The Input Generator uses those instructions, the conversation history up to that point, and its configured LLM to generate a realistic user message. The generated message is then used as the actual input for that turn.
Retries
When using generated inputs, you can configure a maximum number of retries for the turn. If the generated input causes the turn's conditions to fail, the system regenerates a new input and retries — up to the configured limit. This is useful when occasional mismatches are expected due to phrasing variation, and you want the test to pass as long as at least one attempt succeeds.
Importantly, a retry does not restart the conversation from scratch. Each retried input is sent as a continuation of the existing conversation, preserving all prior turns and context. This means the bot sees the full history, including the previous (failed) attempt's exchange, when processing the retried input.
Each attempt is recorded in the execution results, so you can inspect which phrasing was generated and how the bot responded.
Global Agents: Input Generators
An Input Generator is a reusable Global Agent that controls how user inputs are generated. It defines:
- LLM configuration — which provider and model to use, temperature, and how much conversation history to include as context
- Generation prompt — the system prompt template that instructs the LLM how to produce inputs, written in Jinja2; has access to
{{ user_provided_instructions }},{{ conversation_history }}, and any custom variables - Default generation instructions — optional default instructions that pre-fill the per-turn instructions field; can be overridden per turn
- Custom variables — parameterized values that can be referenced in the generation prompt and overridden per turn
- Agent — the Python agent that processes the generation request; the built-in default agent handles most scenarios, but a custom Python agent can be used for advanced control
Every bot comes with a Default Input Generator that works out of the box with sensible settings. For most use cases, you only need to provide the generation instructions per turn and leave the generator on its default.

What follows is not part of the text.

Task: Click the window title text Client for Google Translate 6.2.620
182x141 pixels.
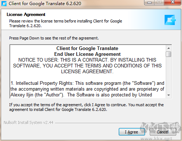Action: (45, 4)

Custom Variables for Reusability
Custom variables on an Input Generator allow a single generator to be reused across different test scenarios. For example, a "Persona Simulator" generator might define a persona variable:
Default: "curious customer"
Different turns can then override persona to simulate different user types:
"frustrated customer"— for testing empathy handling"technical user"— for testing advanced support flows"new user unfamiliar with the product"— for testing onboarding
This avoids creating a separate generator for each persona.
Custom Agents
For advanced scenarios, the Python agent that handles generation can be replaced with a custom implementation. A custom agent receives the user instructions, conversation history, and variables, and can apply arbitrary logic to produce the generated input — for example, to enforce domain-specific constraints or integrate with external data sources.
Custom agents are defined in the Scripts section of your bot and selected on the Input Generator configuration.
Best Practices
Write clear generation instructions. The more specific your instructions, the more reliably the LLM generates relevant inputs. Describe intent and context, not exact wording.
Use lower temperature for more consistency. A temperature of 0.5–0.7 gives good variation while staying on-topic. Very high temperatures may produce off-topic or unrealistic inputs.
Pair with behavioral conditions. Since the exact phrasing is unpredictable, avoid Exact or Contains utterance conditions when using generated inputs. Instead, rely on Tool Call conditions (to verify routing), Slot conditions (to verify extraction), and LLM Judge conditions (to evaluate response quality).
Use fixed inputs for debugging. When a test is failing and you need to reproduce it consistently, switch to a fixed input to isolate the problem. Generated inputs make debugging harder because each run is different.